**Directive**
Format the material as a numbered list, starting with the line containing "You are a GUI" and going on through the line containing "click(366, 783)". Skip blank lines and leave out the pictures.

**Given information**
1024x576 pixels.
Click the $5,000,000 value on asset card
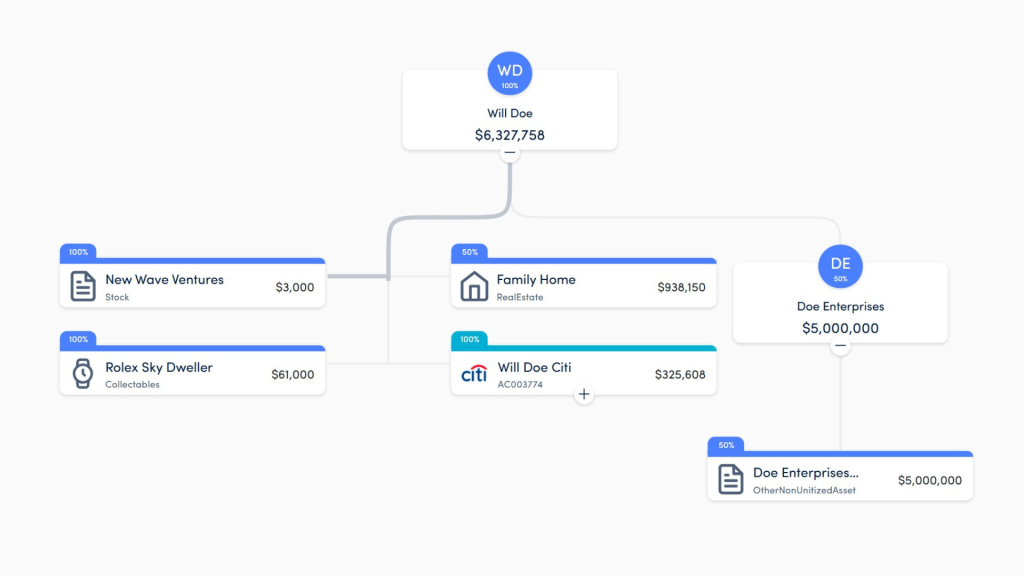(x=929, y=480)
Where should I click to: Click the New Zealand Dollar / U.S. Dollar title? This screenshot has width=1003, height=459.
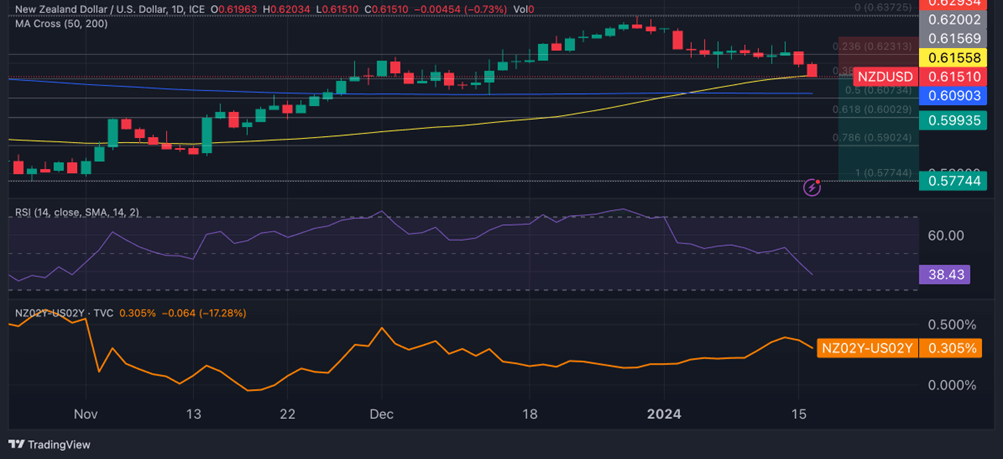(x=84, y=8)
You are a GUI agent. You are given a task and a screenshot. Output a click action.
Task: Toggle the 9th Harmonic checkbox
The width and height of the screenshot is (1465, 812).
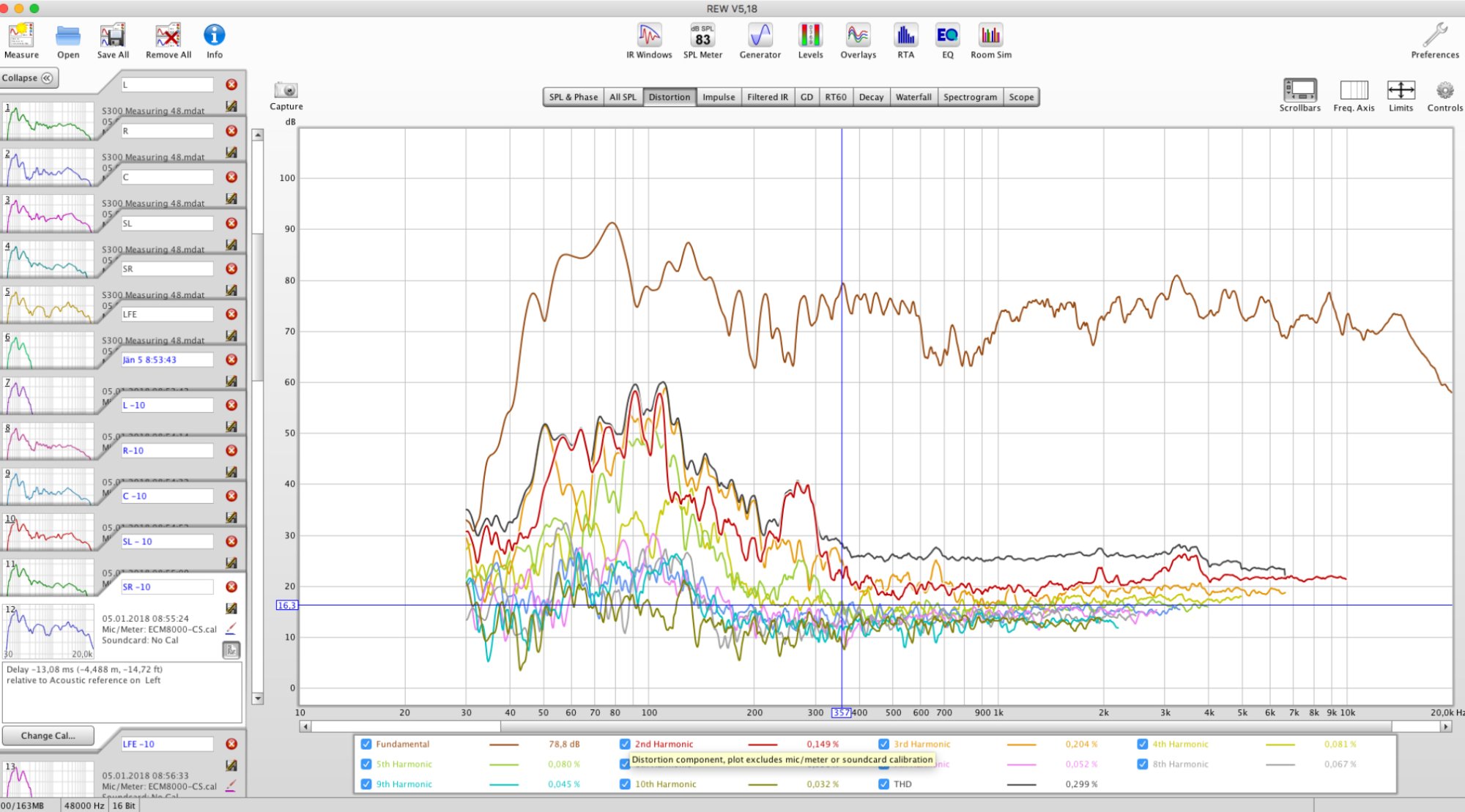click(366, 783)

...

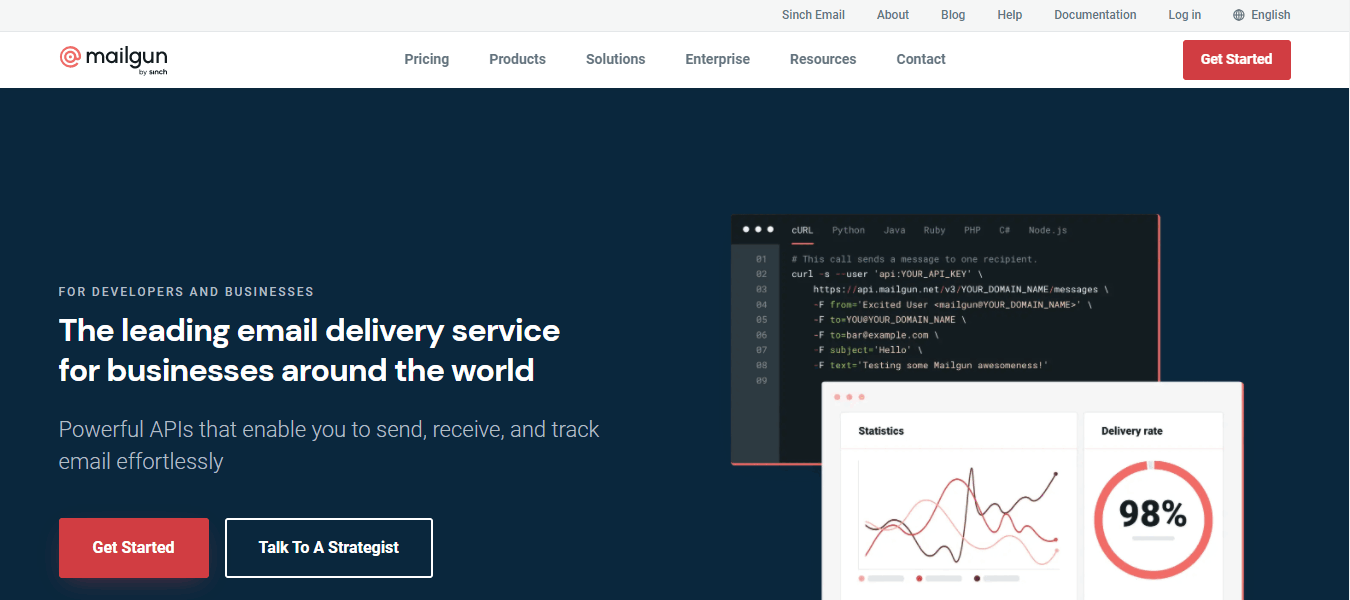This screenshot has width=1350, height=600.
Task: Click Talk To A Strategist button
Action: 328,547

* * *

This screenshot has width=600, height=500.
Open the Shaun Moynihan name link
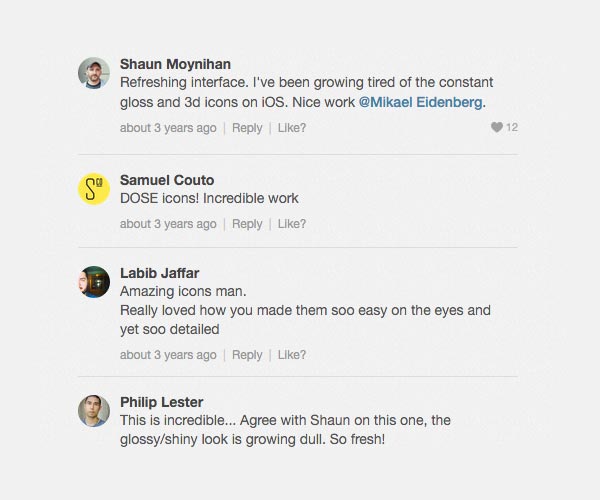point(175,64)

**Response**
1. You are a GUI agent. You are given a task and a screenshot. Output a click action.
2. Task: Toggle the 9th Harmonic checkbox
3. The width and height of the screenshot is (1465, 812).
4. click(366, 783)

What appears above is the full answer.